_What this task involves_
Every entry must be set down exactly in the answer; no pictures should appear.

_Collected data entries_
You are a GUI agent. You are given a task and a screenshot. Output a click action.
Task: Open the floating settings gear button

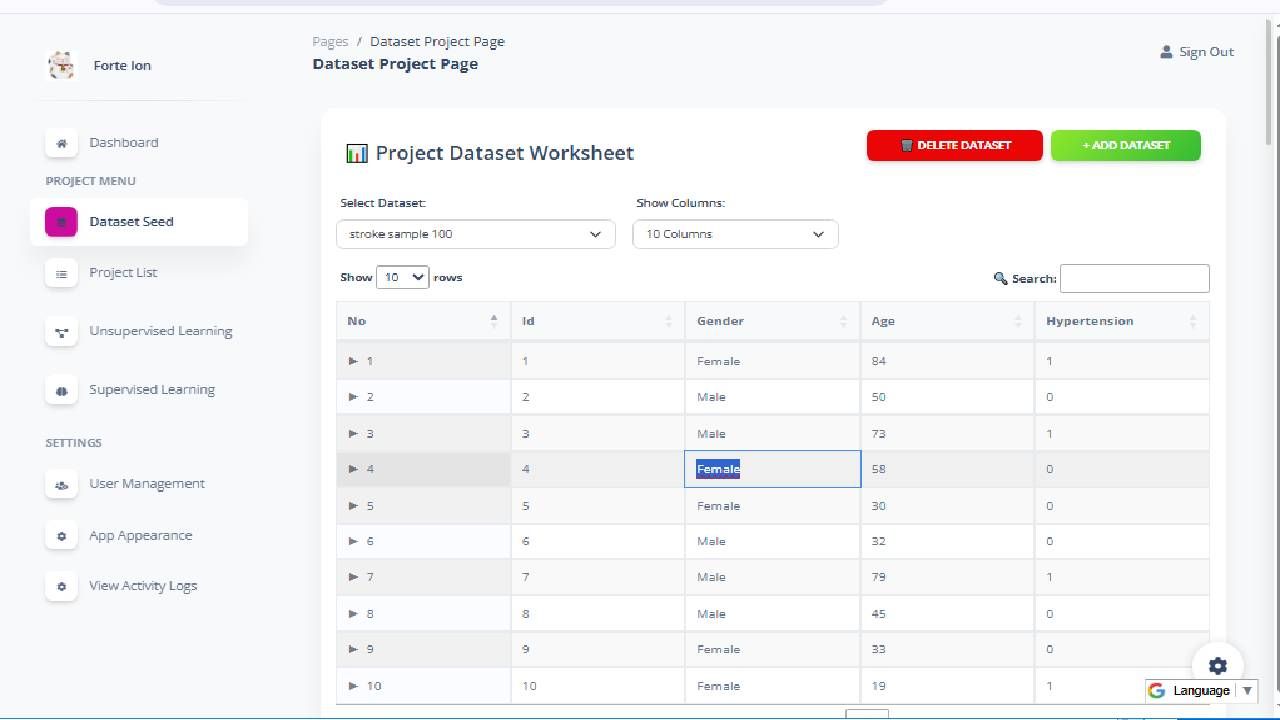[1217, 666]
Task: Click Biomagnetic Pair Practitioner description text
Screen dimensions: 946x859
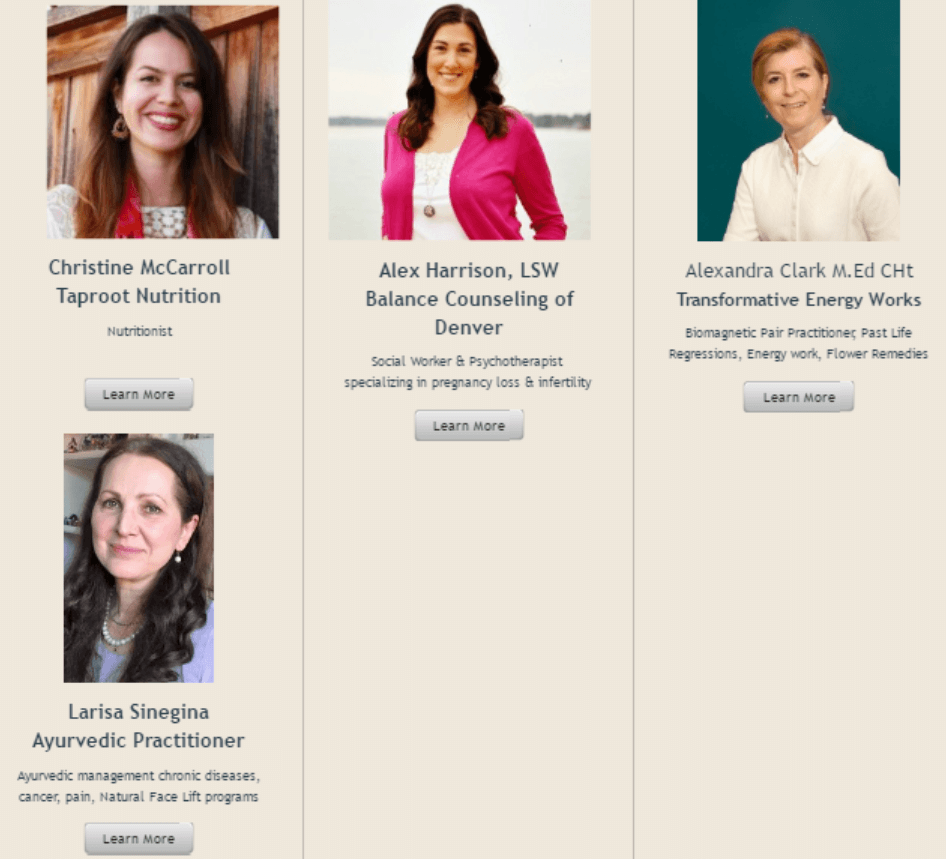Action: [x=798, y=343]
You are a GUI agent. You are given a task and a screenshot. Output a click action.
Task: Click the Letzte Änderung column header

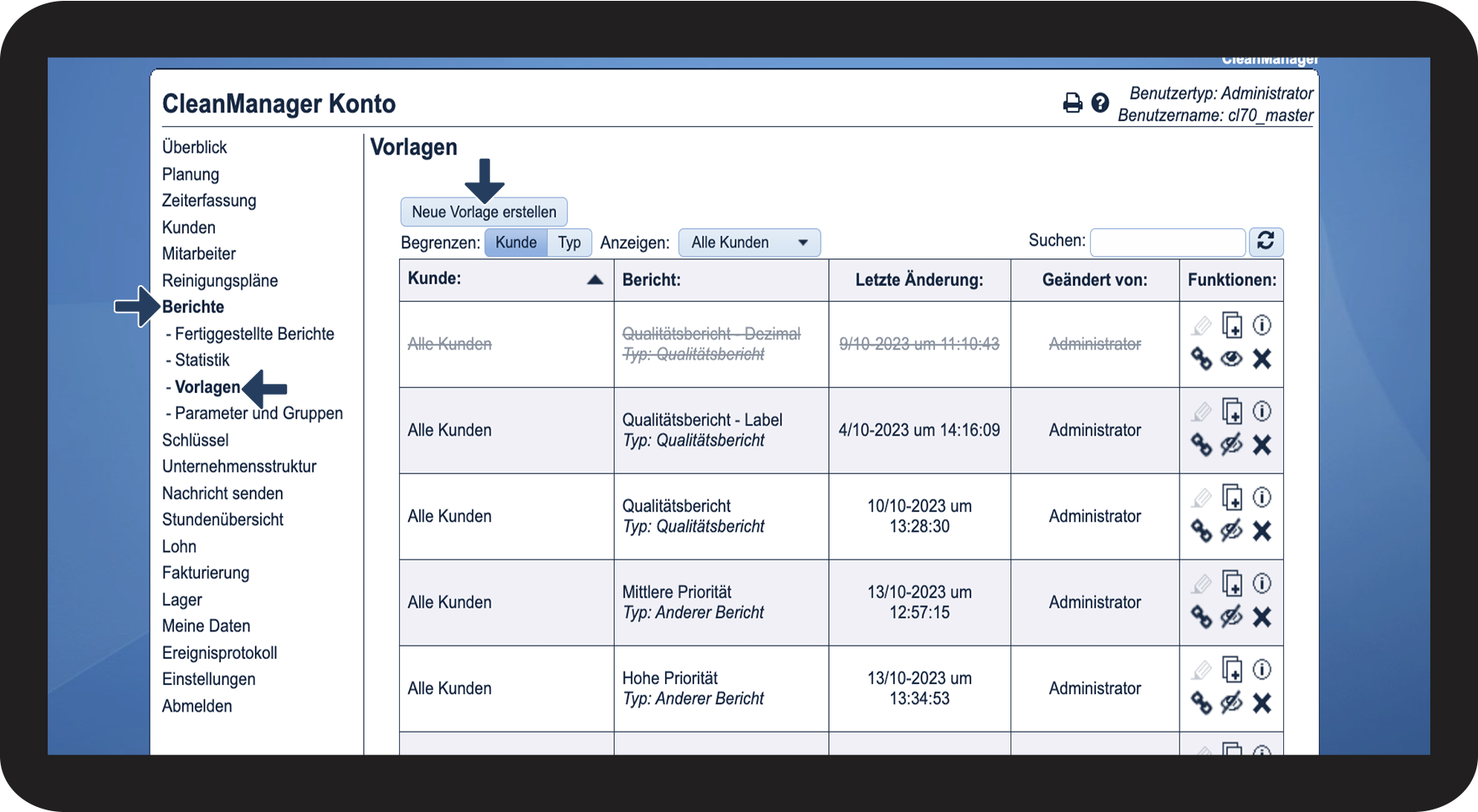point(918,280)
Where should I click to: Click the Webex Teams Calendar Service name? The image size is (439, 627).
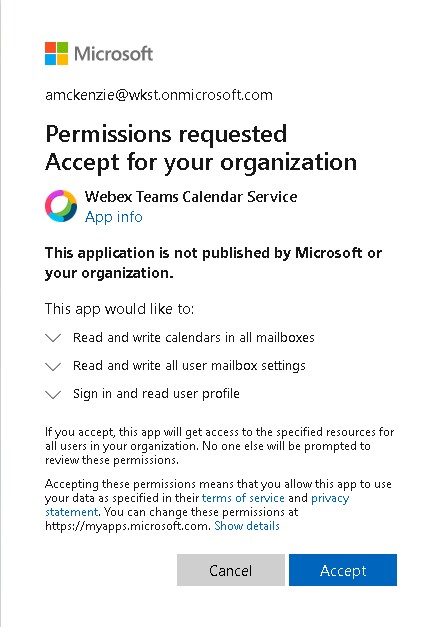[x=191, y=196]
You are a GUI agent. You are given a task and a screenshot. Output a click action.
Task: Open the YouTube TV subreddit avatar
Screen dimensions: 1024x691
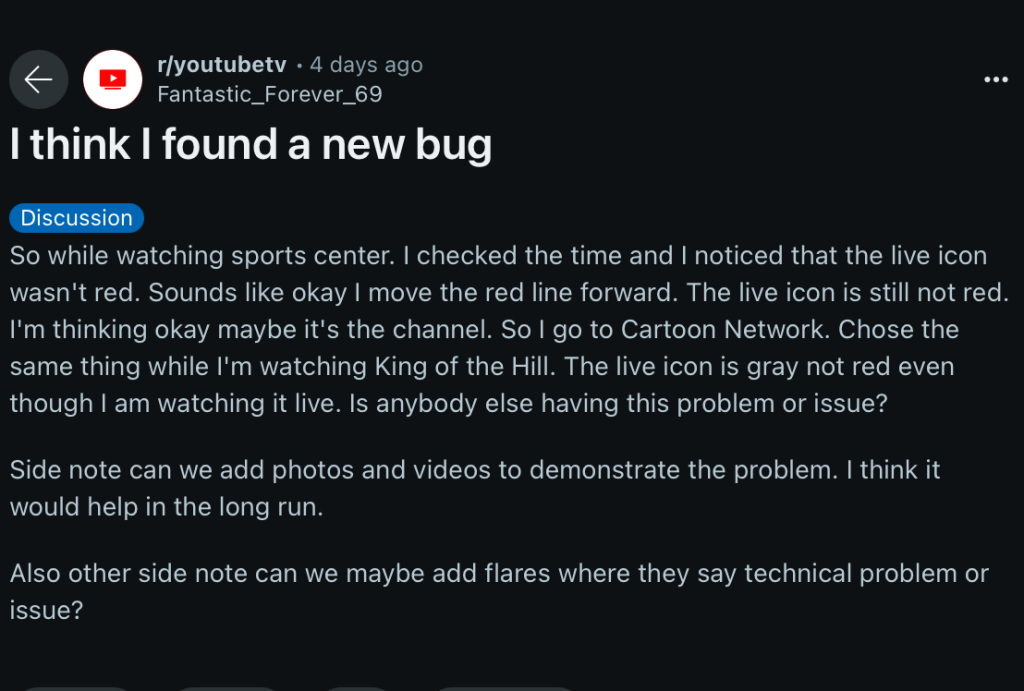click(x=113, y=79)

_Task result_
You are a GUI agent. You are given a task and a screenshot. Output a click action.
Task: Open the floating settings gear button

[1217, 666]
Task: Click Biomagnetic Pair Practitioner description text
Screen dimensions: 946x859
Action: [x=798, y=343]
You are a GUI agent. You are given a task and a screenshot. Output a click action.
Task: Click the Letzte Änderung column header

point(918,280)
Where should I click to: Click the Webex Teams Calendar Service name? The image size is (439, 627).
[x=191, y=196]
You are a GUI agent. You are given a task and a screenshot. Output a click action.
Task: Open the YouTube TV subreddit avatar
Screen dimensions: 1024x691
click(x=113, y=79)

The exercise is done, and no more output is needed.